Die aktuelle Version von FlipShare bringt zudem ein paar neue Ausstattungsmerkmale mit. So ist jetzt auch das direkte Hochladen von Videos auf Facebook möglich. Zudem gibt es ein Movie-Magic-Feature, das aus den einzelnen Clips automatisch einen Film generiert.

Daneben steht noch eine Reihe weiterer Möglichkeiten zur Verfügung, die Videos mit der Online-Welt zu teilen. Die Clips lassen sich beispielsweise in den so genannten Flip Channel hochladen. Hier ist es möglich, eine Art Adressbuch anzulegen. Jedes Mitglied erhält automatisch eine E-Mail, sobald ein neues Video online ist. Zudem stellt Flip Video auch eine iPhone-App zur Verfügung, mit der sich die Filme auch auf dem Apple-Smartphone oder dem iPod Touch betrachten lassen.
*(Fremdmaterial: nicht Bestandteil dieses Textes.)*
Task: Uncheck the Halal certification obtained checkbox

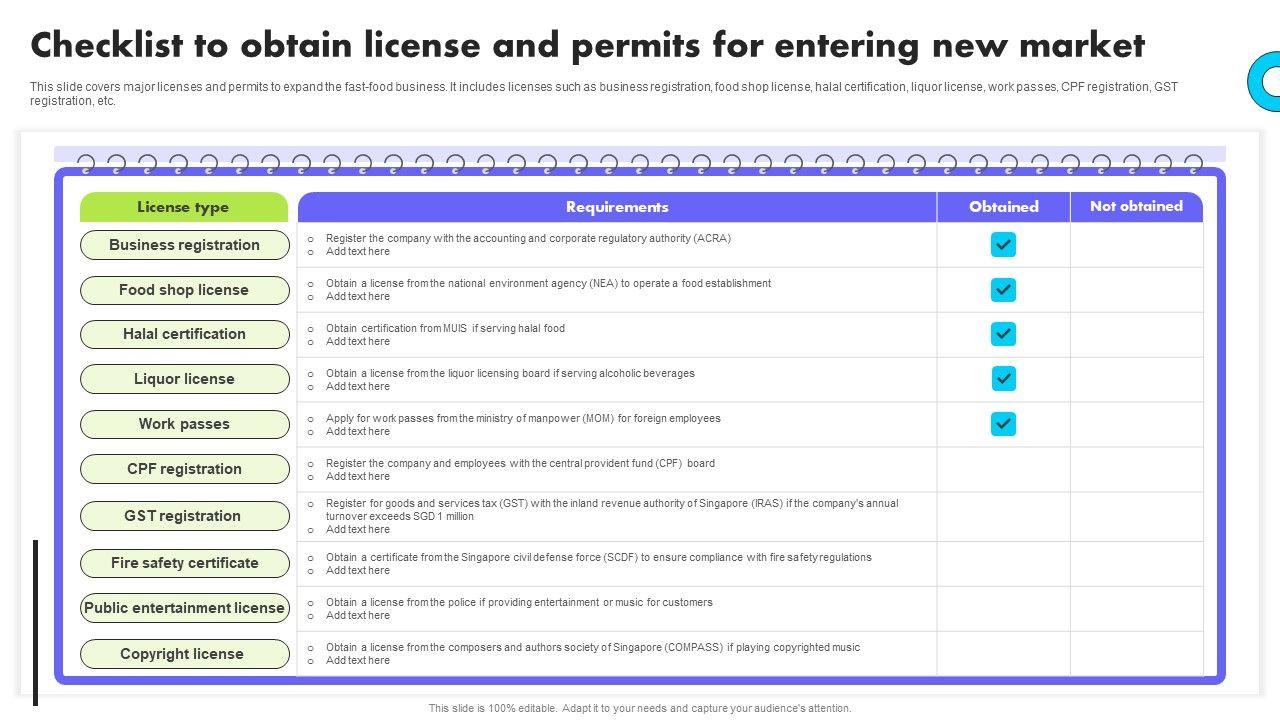Action: coord(1003,334)
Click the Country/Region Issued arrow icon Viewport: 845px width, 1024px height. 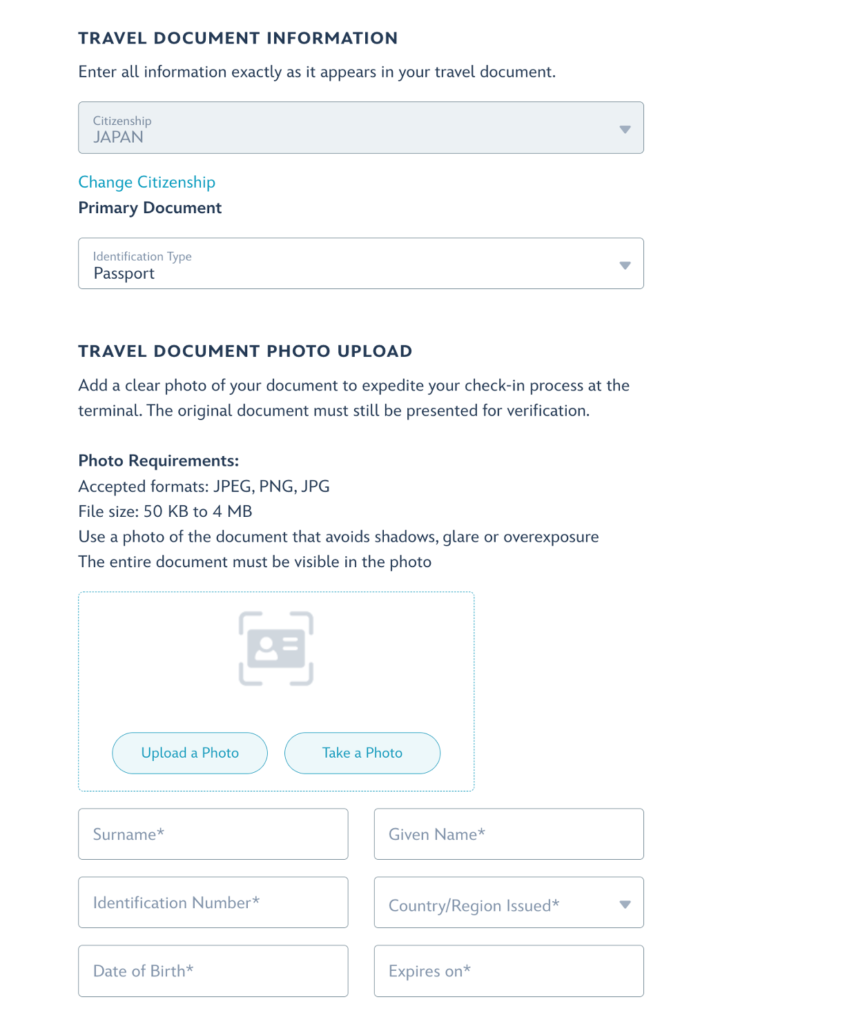pyautogui.click(x=625, y=904)
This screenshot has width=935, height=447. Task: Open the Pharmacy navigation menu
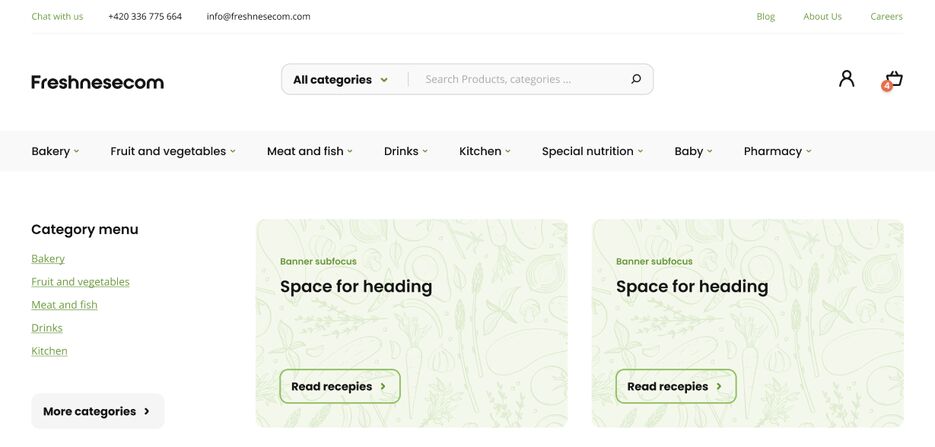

FlipShare Software Screenshot

Mit dem Flip-Channel-Feature lassen sich Videos gleich mit einer ganzen Gruppe von Leuten teilen (zum Vergrößern auf das Bild klicken).

Als ob das noch nicht reichen würde, bietet der Hersteller – jedenfalls in den USA – auch einen DVD-Service an. Der Anwender lädt bis zu eine Stunde Videomaterial auf eine Website hoch und erhält für 19,99 Dollar eine DVD.

Fazit

Flip Video MinoHD 2G: Evolution statt Revolution. Der Hersteller hat an der einen oder anderen Schraube gedreht, aber wirklich spektakuläre Neuerungen gibt es nicht. Verglichen mit der Konkurrenz ist der MinoHD sehr kompakt und bietet eine verhältnismäßig einfach zu bedienende Software. Dafür fehlen dem Flip-Camcorder eine 1080p-Funktion und ein Makromodus. Je nach Vorlieben ist der Kodak Zi8 oder der MinoHD 2G die bessere Wahl.

In Deutschland kommt nächsten Monat der MinoHD der ersten Generation in den Handel. Wir rechnen erst im Frühjahr 2010 in Deutschland mit dem hier getesteten Modell.